The entries must be set down again word for word; no pictures belong in the copy.
═══ Records for processing
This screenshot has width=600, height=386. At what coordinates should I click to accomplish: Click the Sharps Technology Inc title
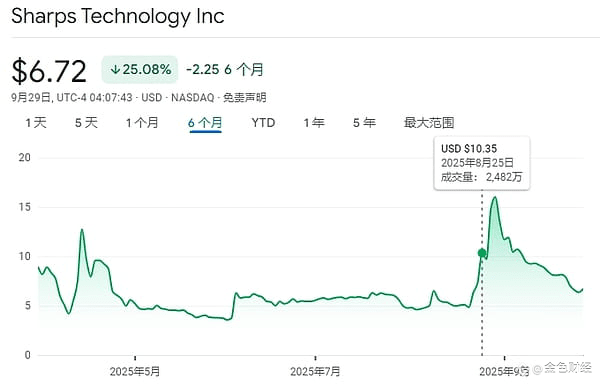(x=118, y=16)
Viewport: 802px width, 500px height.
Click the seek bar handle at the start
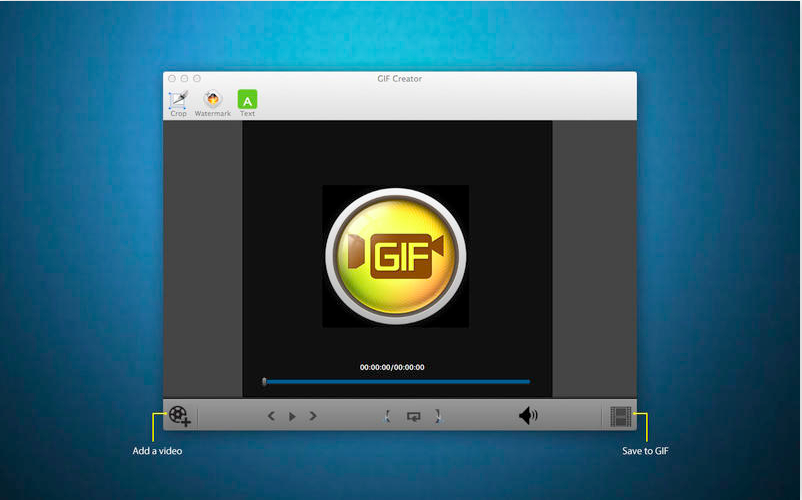[x=264, y=381]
══════
**Your response:**
This screenshot has width=600, height=386. At what coordinates should I click to accomplish: Click the Sharps Technology Inc title
(x=118, y=16)
Viewport: 802px width, 500px height.
Click the seek bar handle at the start
[x=264, y=381]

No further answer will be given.